The Behavior Consultant is expected to provide both group teaching and individual coaching to caregivers on how to implement and revise the plan. The consultant must provide the case manager with progress notes on a mandatory form documenting all contacts with the client and their caregiver(s).
This is an evidence-based set of practices developed within fields of special education and behavioral psychology. The practices are based on philosophies of person-centered care, self-empowerment and autonomous decision-making.
The APD Behavior Support Services program was piloted for three years in Jackson and Josephine counties and is based on a curriculum developed especially for caregivers who work in APD settings.
An evaluation of these pilots indicated that caregivers and case managers found the service to be valuable and save time, and that placement changes decreased for clients receiving the service. Learn more about this approach at The Arc Oregon.
Local offices have developed a referral process with the contractor in their area. The referral process will include an internal system to prioritize clients, track referrals and ensure supervisor participation in referral decisions.
Yes, Behavior Support Services do not duplicate services provided under a person's Medicaid Rehabilitation benefit.
In the rare instance when a person has a mental health provider who is delivering services at the person's home and those services include the development of a behavior plan, the case manager is advised to contact Matthew Baldwin who will facilitate a review of the case to ensure that the services are not duplicative.
The training curriculum is based on a model of Positive Behavior Supports that is widely used in the field of Special Education and Developmental Disabilities.
All services for the Medicaid clients must be prior authorized by the case manager.
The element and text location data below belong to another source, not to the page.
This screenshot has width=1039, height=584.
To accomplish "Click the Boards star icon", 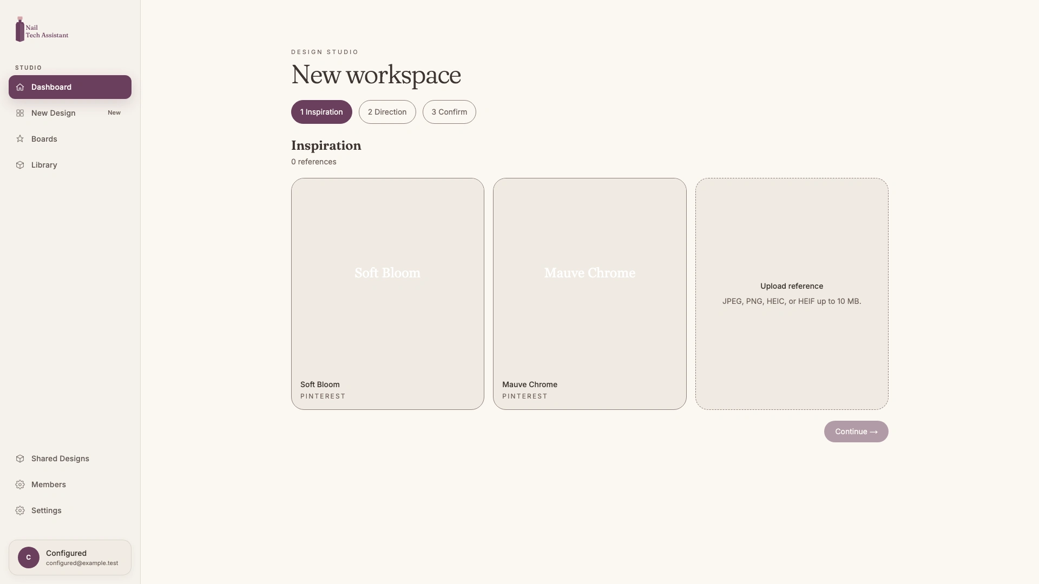I will (20, 139).
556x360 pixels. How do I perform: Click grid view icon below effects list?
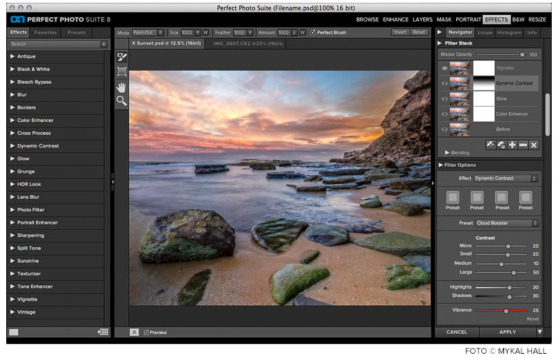tap(103, 332)
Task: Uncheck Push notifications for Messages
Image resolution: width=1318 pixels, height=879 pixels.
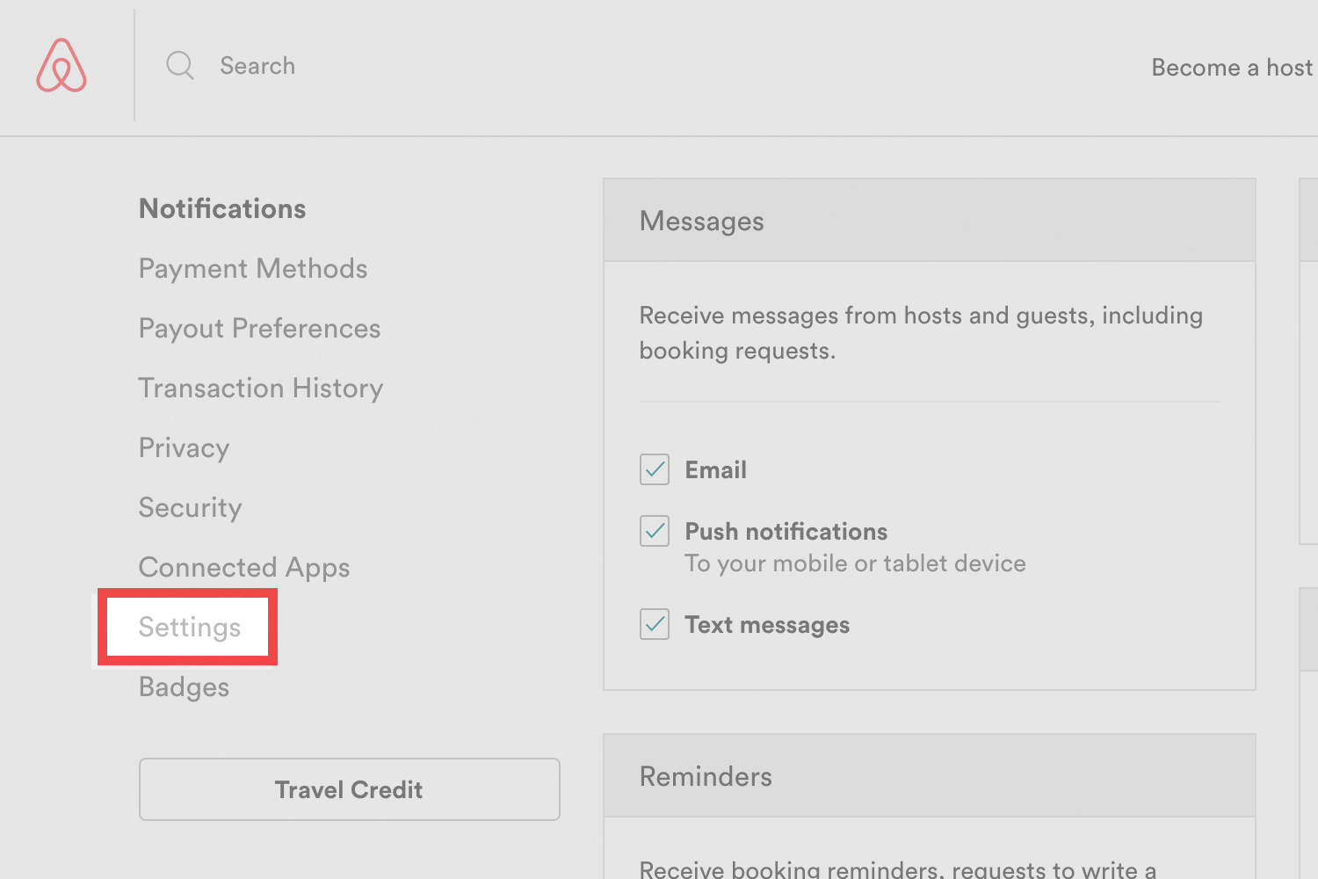Action: pos(654,531)
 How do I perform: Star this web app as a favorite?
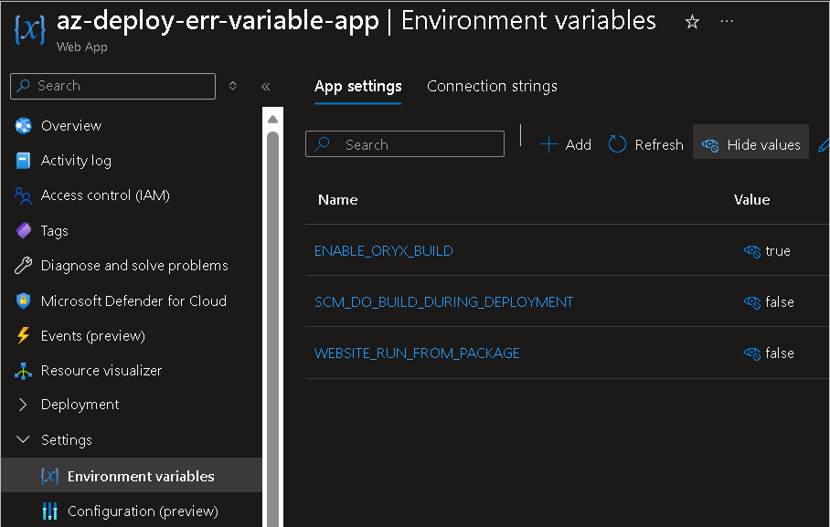pyautogui.click(x=692, y=20)
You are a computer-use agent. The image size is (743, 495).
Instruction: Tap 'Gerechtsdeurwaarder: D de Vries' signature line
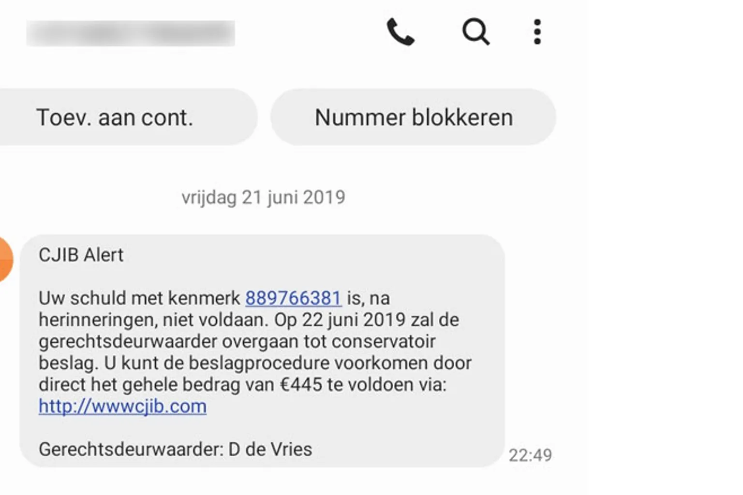(x=175, y=449)
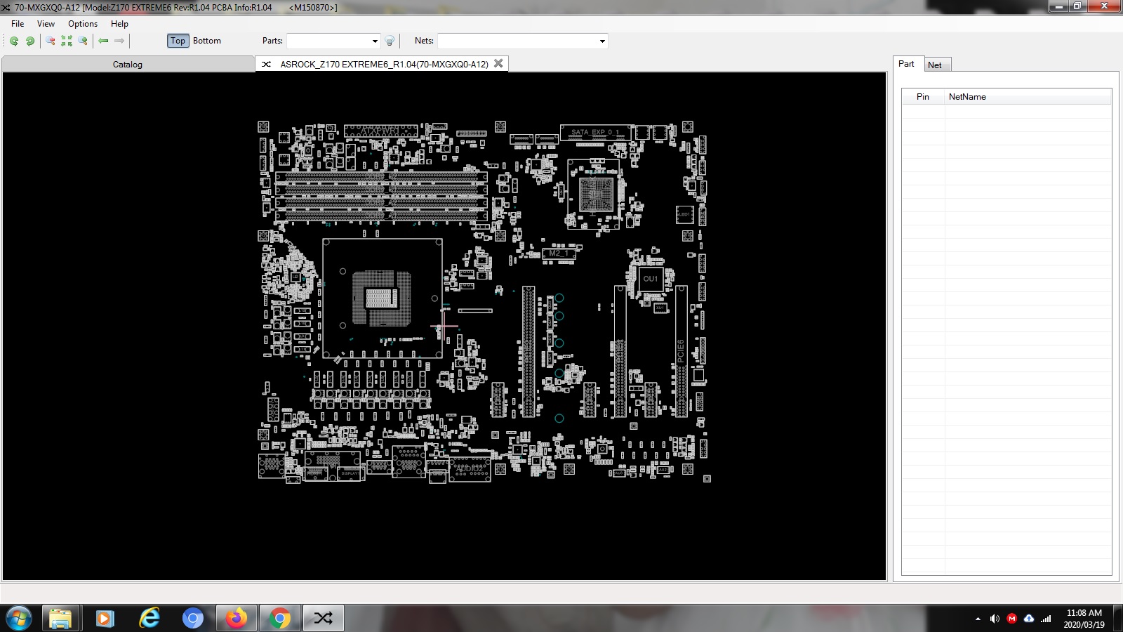Select the Net tab in right panel
Viewport: 1123px width, 632px height.
click(x=935, y=65)

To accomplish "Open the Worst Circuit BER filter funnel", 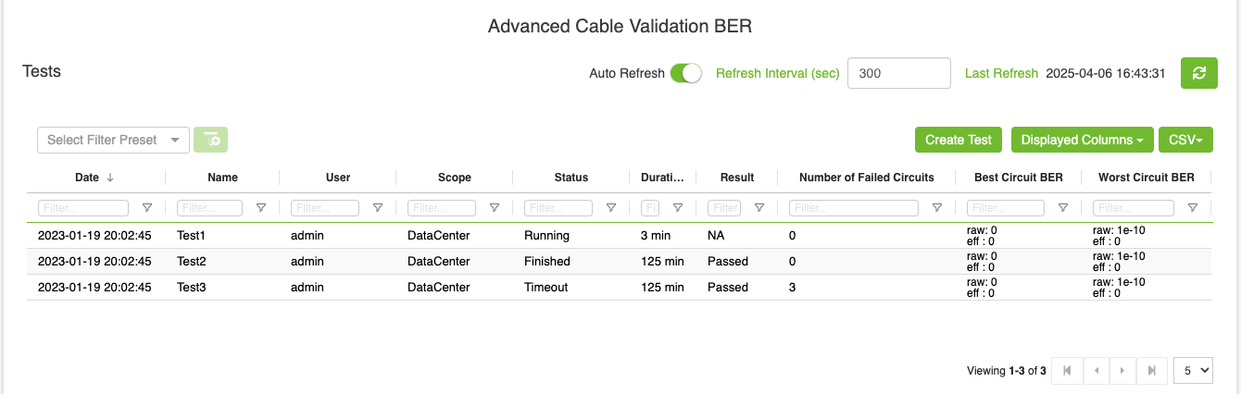I will pos(1193,208).
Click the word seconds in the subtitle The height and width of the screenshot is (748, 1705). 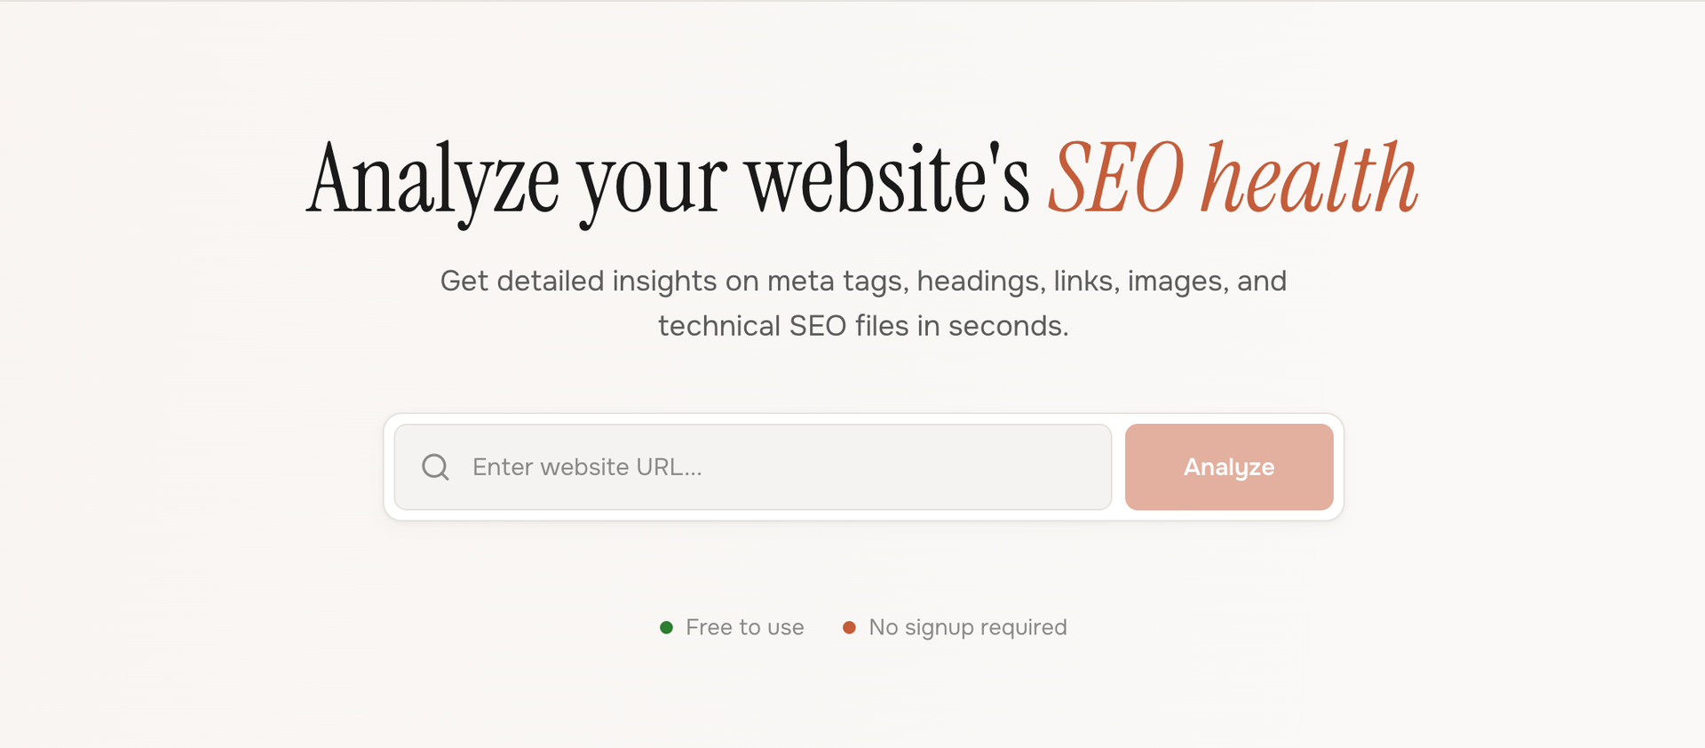[1007, 327]
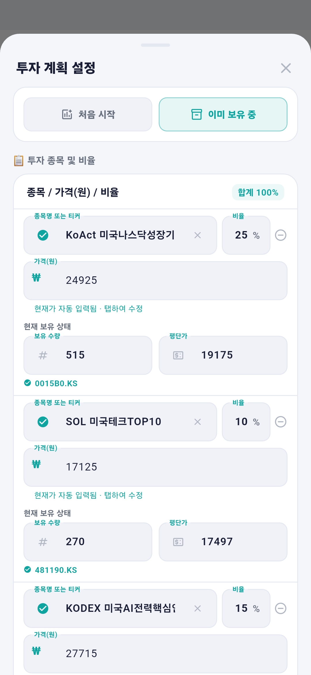Edit the 515 holding quantity field
Screen dimensions: 311x675
[x=88, y=355]
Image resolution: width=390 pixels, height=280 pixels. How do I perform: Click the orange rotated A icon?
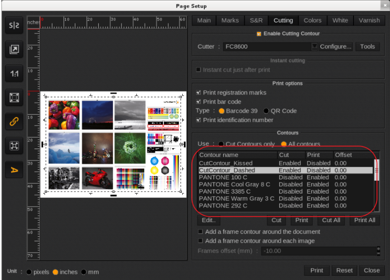tap(12, 169)
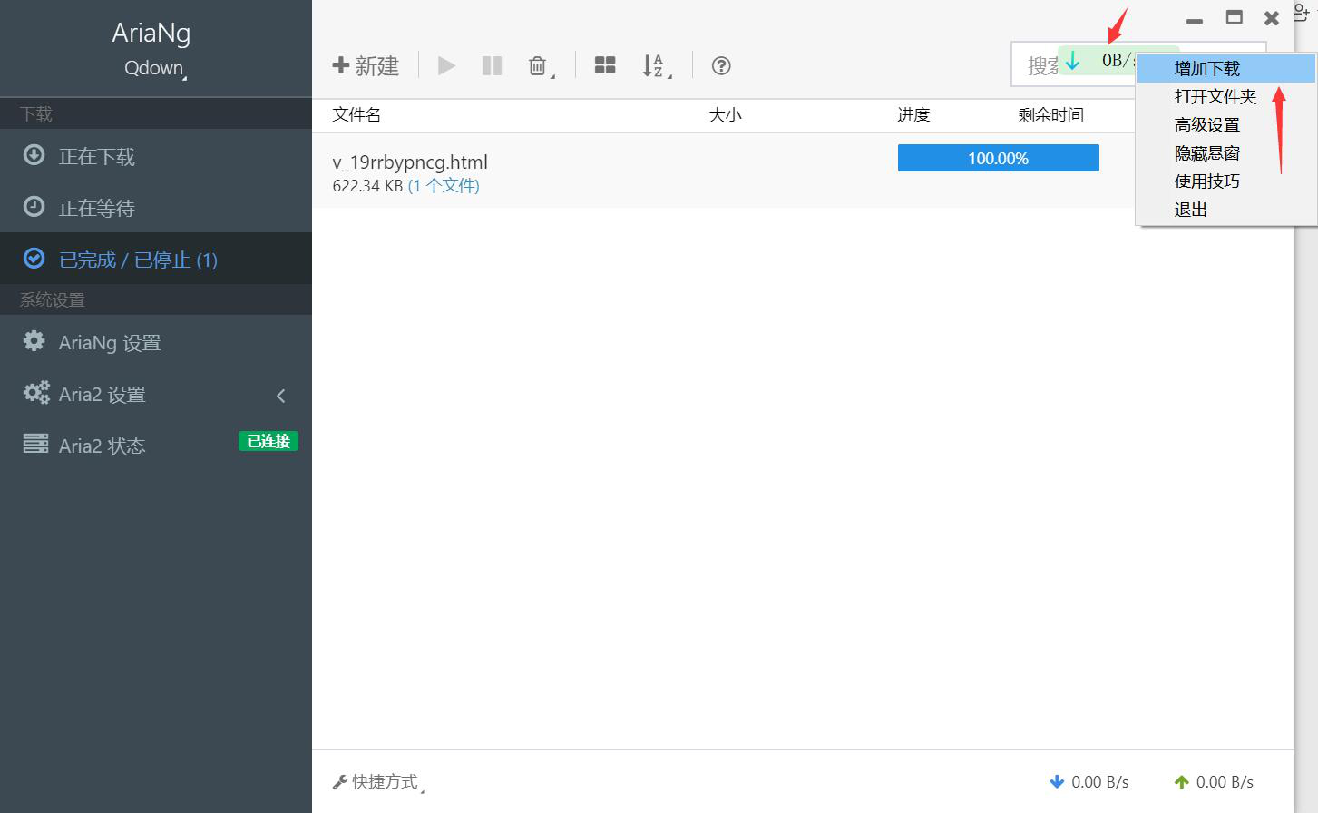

Contracted BSS agencies have a Medicaid provider number. Local offices have a process using case managers to authorize client-specific vouchers.
Hourly rates for the service are established in contracts with each agency. Services are designed to be provided for up to four months at a time with a maximum of 40 hours per client. The four month/40 hour service can be repeated in a 12 month period.
Consultants provide documentation to the case manager using the Progress Notes form at the time the agency submits their claim. Remittance or payment is provided to the contracted agency on a monthly basis.